Source data:
* * *

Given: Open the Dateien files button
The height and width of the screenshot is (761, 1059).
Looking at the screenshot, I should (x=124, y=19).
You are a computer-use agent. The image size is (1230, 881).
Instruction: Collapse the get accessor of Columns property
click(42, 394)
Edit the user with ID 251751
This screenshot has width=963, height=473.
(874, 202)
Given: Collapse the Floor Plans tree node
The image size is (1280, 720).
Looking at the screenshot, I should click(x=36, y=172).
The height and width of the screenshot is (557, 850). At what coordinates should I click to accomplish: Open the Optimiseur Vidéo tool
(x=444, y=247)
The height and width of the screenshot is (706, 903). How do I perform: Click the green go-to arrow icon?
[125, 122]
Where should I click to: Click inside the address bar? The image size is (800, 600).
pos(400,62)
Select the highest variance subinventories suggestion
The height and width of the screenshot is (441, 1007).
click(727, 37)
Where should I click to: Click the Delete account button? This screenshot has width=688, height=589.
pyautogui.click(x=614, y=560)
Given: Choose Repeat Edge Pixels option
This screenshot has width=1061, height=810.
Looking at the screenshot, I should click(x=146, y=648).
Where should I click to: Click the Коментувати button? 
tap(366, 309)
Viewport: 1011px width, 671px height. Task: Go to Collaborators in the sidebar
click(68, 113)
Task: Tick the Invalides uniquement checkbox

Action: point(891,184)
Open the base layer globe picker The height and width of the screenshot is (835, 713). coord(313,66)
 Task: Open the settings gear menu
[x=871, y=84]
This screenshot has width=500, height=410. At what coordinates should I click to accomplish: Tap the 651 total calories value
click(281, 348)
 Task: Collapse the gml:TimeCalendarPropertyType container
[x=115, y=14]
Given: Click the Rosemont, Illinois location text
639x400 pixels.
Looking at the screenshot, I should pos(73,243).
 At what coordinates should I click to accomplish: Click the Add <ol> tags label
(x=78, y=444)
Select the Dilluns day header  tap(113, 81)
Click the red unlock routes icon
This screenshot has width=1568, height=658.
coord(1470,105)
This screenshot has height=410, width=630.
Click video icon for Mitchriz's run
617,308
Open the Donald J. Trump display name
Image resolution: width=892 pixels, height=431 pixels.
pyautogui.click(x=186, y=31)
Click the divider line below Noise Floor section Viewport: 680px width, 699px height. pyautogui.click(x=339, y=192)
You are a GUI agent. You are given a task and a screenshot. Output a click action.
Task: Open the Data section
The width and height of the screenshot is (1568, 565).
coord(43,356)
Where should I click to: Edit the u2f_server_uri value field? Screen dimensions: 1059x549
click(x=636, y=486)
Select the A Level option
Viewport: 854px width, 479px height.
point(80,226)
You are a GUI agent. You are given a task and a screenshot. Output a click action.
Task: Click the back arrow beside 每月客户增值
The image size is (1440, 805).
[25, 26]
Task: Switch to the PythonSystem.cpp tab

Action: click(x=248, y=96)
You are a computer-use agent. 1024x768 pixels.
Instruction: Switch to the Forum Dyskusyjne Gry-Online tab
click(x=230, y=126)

* * *

Copy each record from above without leaving any out.

Given: Open the Dateien files button
The height and width of the screenshot is (761, 1059).
Looking at the screenshot, I should (x=124, y=19).
You are a computer-use agent. The image size is (1230, 881).
Instruction: Collapse the get accessor of Columns property
click(42, 394)
Edit the user with ID 251751
This screenshot has width=963, height=473.
(874, 202)
Given: Collapse the Floor Plans tree node
The image size is (1280, 720).
Looking at the screenshot, I should click(x=36, y=172).
The height and width of the screenshot is (557, 850). At what coordinates should I click to accomplish: Open the Optimiseur Vidéo tool
(x=444, y=247)
The height and width of the screenshot is (706, 903). How do I perform: Click the green go-to arrow icon?
[125, 122]
Where should I click to: Click inside the address bar? The image size is (800, 600).
pos(400,62)
Select the highest variance subinventories suggestion
The height and width of the screenshot is (441, 1007).
click(727, 37)
Where should I click to: Click the Delete account button? This screenshot has width=688, height=589.
pyautogui.click(x=614, y=560)
Given: Choose Repeat Edge Pixels option
This screenshot has width=1061, height=810.
Looking at the screenshot, I should click(x=146, y=648).
Where should I click to: Click the Коментувати button? 
tap(366, 309)
Viewport: 1011px width, 671px height. Task: Go to Collaborators in the sidebar
click(68, 113)
Task: Tick the Invalides uniquement checkbox

Action: point(891,184)
Open the base layer globe picker The height and width of the screenshot is (835, 713). coord(313,66)
 Task: Open the settings gear menu
[x=871, y=84]
This screenshot has width=500, height=410. At what coordinates should I click to accomplish: Tap the 651 total calories value
click(281, 348)
 Task: Collapse the gml:TimeCalendarPropertyType container
[x=115, y=14]
Given: Click the Rosemont, Illinois location text
639x400 pixels.
Looking at the screenshot, I should pos(73,243).
 At what coordinates should I click to accomplish: Click the Add <ol> tags label
(x=78, y=444)
Select the Dilluns day header  tap(113, 81)
Click the red unlock routes icon
This screenshot has width=1568, height=658.
coord(1470,105)
This screenshot has height=410, width=630.
Click video icon for Mitchriz's run
617,308
Open the Donald J. Trump display name
Image resolution: width=892 pixels, height=431 pixels.
pyautogui.click(x=186, y=31)
Click the divider line below Noise Floor section Viewport: 680px width, 699px height. pyautogui.click(x=339, y=192)
You are a GUI agent. You are given a task and a screenshot. Output a click action.
Task: Open the Data section
The width and height of the screenshot is (1568, 565).
coord(43,356)
Where should I click to: Edit the u2f_server_uri value field? Screen dimensions: 1059x549
click(x=636, y=486)
Select the A Level option
Viewport: 854px width, 479px height.
point(80,226)
You are a GUI agent. You are given a task and a screenshot. Output a click action.
Task: Click the back arrow beside 每月客户增值
The image size is (1440, 805).
[25, 26]
Task: Switch to the PythonSystem.cpp tab

Action: click(x=248, y=96)
You are a computer-use agent. 1024x768 pixels.
Instruction: Switch to the Forum Dyskusyjne Gry-Online tab
click(x=230, y=126)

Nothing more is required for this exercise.